Monday, April 8, 2019

The Taking Boy


The Giving Tree by Shel Silverstein is a great book.

I don’t like it.

I don’t like it for practical reasons. One harvest of apples from one tree will not create wealth. The branches of one tree are not enough to build a house. The trunk of one tree is not enough to build a boat that you can sail away in. Realistically, the tree is not enough to do the things the boy wants to do as he grows older. Finally, once a tree has become a stump, is it still a tree? I think not.

I don’t like it for thematic reasons. The boy never grows as a person. He gets old, but he is still just as selfish. Nothing resolves in this book. The tree gives and the boy takes. Of course, it didn’t start like that. It started in a pure place, went dark, and is left with the devastation of the dark.

Give me Green Eggs and Ham, where we go from not liking a food we have never eaten to trying it and realizing that we do like it! Give me Thy Friend, Obadiah, with a boy who realizes that the bird is his friend, and he is the bird’s friend, too. Maybe that is why I don’t like The Giving Tree, because I wasn’t raised on it.
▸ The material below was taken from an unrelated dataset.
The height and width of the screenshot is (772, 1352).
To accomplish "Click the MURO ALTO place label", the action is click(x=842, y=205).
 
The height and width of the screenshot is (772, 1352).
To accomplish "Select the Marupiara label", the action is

I don’t like it for personal reasons. The boy is too much like me. The tree is too much like me.

Like the tree, I have had people in my life that I loved and that I enjoyed being around. At first, we enjoyed one another’s company, but after a while they began to take and to take. They have taken all that I have to offer, and, unlike the boy turned old man, they do not desire to sit awhile. I am left as a stump, and they are either out of my life or texting me wanting me to give them more of what I no longer have.

Like the boy, I have taken from others. There are people in my life from whom I have taken their apples, I have taken their branches, I have taken their trunk, and I have left them as a stump. Maybe I will live out my days sitting on the stumps of old friendships. Maybe I will go away and never return. I dislike the boy; he is so much like me.

The Giving Tree does not resolve, it needs something more, but it does not give it to us.

The only way I know to resolve The Giving Tree is with the Gospel of Jesus. Jesus came to save us from ourselves, from the darkness of the world, from the tyranny of The Giving Tree. Jesus saves us from the consequences of our selfishness, from the consequences of giving beyond ourselves. The Giving Tree is about a relationship destroyed, and Jesus is the one who restores. The Giving Tree needs Jesus, and so do I.